2011-12-13 Thread Stefan Behnel

Terry Reedy, 14.12.2011 06:01:

On 12/13/2011 6:21 PM, Ethan Furman wrote:

In the near future I will need to parse and rewrite parts of a xml files
created by a third-party program (PrintShopMail, for the curious).
It contains both binary and textual data.

There has been some strong debate about the merits of minidom vs
ElementTree.

Recommendations?


People's reaction to the DOM interface seem quite varied, with a majority,
perhaps, being negative. I personally would look at both enough to
understand the basic API model to see where *I* fit.

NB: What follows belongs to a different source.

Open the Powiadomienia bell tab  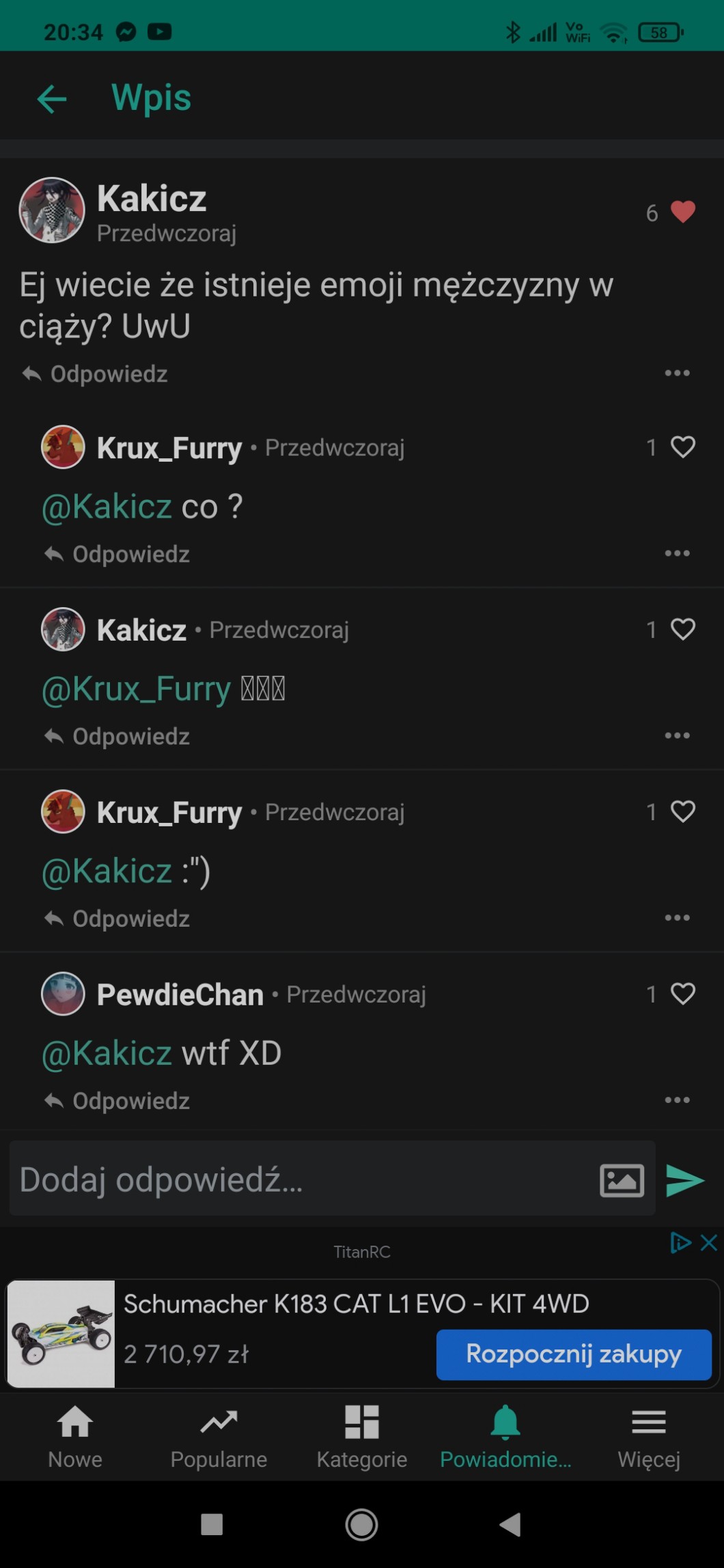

The API is one thing, yes, but there's also the fact that MiniDOM doesn't 
scale. If your XML files are of a notable size (a couple of MB), MiniDOM 
may simply not be able to handle them. I collected some numbers in a blog 
post. Note that this is using a recent CPython 3.3 build which has an 
optimised Unicode string implementation, thus yielding lower memory 
requirements on average than Py2.x.


http://blog.behnel.de/index.php?p=197

The memory consumption makes a difference of a factor of 5-10 compared to 
cElementTree, which makes it two orders of magnitude larger than the size 
of the serialised file. You may be able to stuff one such file into memory, 
but you'll quickly get into trouble when you try to do parallel processing 
or otherwise use more than one document at a time.